Чувствуя, как слёзы застят глаза, Марья торопливо одевалась в передней Гагариных. Она никак не могла попасть в рукава салопа и страшно злилась оттого. Лакей, что держа её одежду, тяжело вздохнул и сам надел на неё салоп, сначала на одну руку, потом на другую так, как обыкновенно одевают ребёнка. Слуга подал ей капор, отороченный мехом лисицы и такую же муфту. Затянув ленты под подбородком и чувствуя, как от едва сдерживаемых рыданий дрожит челюсть, Марья вырвала из рук лакея муфту и устремилась на улицу.
Снег пошёл ещё гуще, мягкими пушистыми хлопьями он падал на её завитые волосы, ресницы, слепил глаза. Низко наклонив голову, mademoiselle Ракитина направилась в сторону Английской набережной. Слёзы текли по лицу, перемешиваясь с тающими снежинками. Ей казалось, что она хорошо помнит дорогу, и вскоре должна была показаться Вознесенская улица, которая выведет её к дому, но она шла, а нужного ей перекрёстка всё не было. Остановившись, Марья зябко повела плечами, она уже порядком замёрзла и устала, сафьяновые сапожки давно помокли, а пальцы на ногах онемели от холода. Смеркалось, дома вокруг казались незнакомыми. Может быть, это снегопад так преобразил город, но скорее всего она просто заблудилась. Девушка замерла в нерешительности. У кого спросить дорогу? Улица была совершенно пустынна. Из-за поворота выехал экипаж, колёса его вязли в рыхлом снегу, потому двигался он довольно медленно. Марья отступила с дороги, увязая в сугробе. Карета, проехав мимо неё, остановилась в нескольких саженях. Возница слез с козел, торопливо открыл дверцу и откинул подножку. Высокий человек в цилиндре и бобровой шубе ступил прямо в рыхлый снег и направился прямиком к ней.
По мере того, как он приближался, девушка разглядела знакомые черты.
— Я уж думал, обознался, — остановился перед ней Илья Сергеевич. — Bonsoir, Мари. Могу я поинтересоваться, что вы делаете одна на улице в такую метель?
У Марьи зуб на зуб не попадал. Как бы она ни была зла на Урусова, но нынче только он мог помочь ей добраться до дому. Ради возможности укрыться от непогоды в уютном экипаже, она готова была позабыть на время об их размолвке.
— Я заблудилась, — жалким плаксивым голосом выдавила она из себя.
Урусов покачал головой и молча предложил ей руку. Илья Сергеевич подсадил её на подножку экипажа и сам забрался следом.
— У вас несомненный талант находить неприятности на свою голову, mademoiselle, — пробормотал князь, отбросив в сторону её муфту и стягивая с холодных рук тесные лайковые перчатки.
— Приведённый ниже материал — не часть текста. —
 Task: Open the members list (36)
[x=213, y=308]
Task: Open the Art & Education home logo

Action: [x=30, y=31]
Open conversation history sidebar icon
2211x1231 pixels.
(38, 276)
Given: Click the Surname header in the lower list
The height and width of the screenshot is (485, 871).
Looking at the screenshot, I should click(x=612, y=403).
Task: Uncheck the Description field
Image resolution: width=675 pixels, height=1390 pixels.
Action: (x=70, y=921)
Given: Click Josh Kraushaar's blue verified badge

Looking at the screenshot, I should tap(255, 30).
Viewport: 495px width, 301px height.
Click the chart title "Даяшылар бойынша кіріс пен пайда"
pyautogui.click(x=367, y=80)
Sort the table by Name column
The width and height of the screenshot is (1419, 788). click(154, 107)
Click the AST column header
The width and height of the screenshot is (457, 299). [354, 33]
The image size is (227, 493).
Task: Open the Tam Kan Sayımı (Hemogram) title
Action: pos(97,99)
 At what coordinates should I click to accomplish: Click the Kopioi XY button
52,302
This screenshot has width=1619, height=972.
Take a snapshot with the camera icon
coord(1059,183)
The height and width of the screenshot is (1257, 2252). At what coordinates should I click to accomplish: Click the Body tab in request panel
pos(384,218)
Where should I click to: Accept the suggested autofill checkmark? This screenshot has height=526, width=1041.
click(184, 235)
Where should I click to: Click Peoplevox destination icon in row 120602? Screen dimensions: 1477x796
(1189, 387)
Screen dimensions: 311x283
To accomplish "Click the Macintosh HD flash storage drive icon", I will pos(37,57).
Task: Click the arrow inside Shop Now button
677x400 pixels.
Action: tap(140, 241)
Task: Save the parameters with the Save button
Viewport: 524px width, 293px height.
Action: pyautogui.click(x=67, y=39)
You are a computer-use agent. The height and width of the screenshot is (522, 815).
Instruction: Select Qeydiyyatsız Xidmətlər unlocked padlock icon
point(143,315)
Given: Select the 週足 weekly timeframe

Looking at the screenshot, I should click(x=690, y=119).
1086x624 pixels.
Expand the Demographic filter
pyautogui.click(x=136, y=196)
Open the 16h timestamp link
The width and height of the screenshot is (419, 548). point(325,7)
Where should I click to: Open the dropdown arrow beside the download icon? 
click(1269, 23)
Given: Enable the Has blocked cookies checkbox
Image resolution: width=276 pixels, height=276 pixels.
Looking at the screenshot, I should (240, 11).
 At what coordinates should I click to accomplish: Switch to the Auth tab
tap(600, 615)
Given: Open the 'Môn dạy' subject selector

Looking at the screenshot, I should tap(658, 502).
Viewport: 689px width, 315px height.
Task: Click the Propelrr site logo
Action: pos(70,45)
Тепло больших мужских ладоней согрело оледеневшие девичьи пальцы. Илья Сергеевич, глядя ей в глаза, поднёс к губам её руки и поцеловал костяшки судорожно сжатых пальцев.
Марья широко распахнула глаза, но тотчас опомнилась и отняла у него руки, спрятав их в рукава салопа.
— Сдаётся мне, Илья Сергеевич, что вы немало поспособствовали этим самым неприятностям, — язвительно заметила она, предполагая, что именно с его лёгкой руки слухи о скандальной дуэли, причиной которой явилась она сама, докатились до столицы.
Урусов отвернулся. Он не желал с ней сориться и искренне обрадовался, встретив её случайно по пути к дому.
— Вы сами вынудили меня к тому, — тяжело вздохнул князь, глядя в сторону.
— Я понимаю. Вы задались целью уничтожить меня, — гневно продолжила Марья Филипповна. — Вам мало было ославить меня на весь уезд, так теперь ещё и в столице обо мне гадости говорить будут.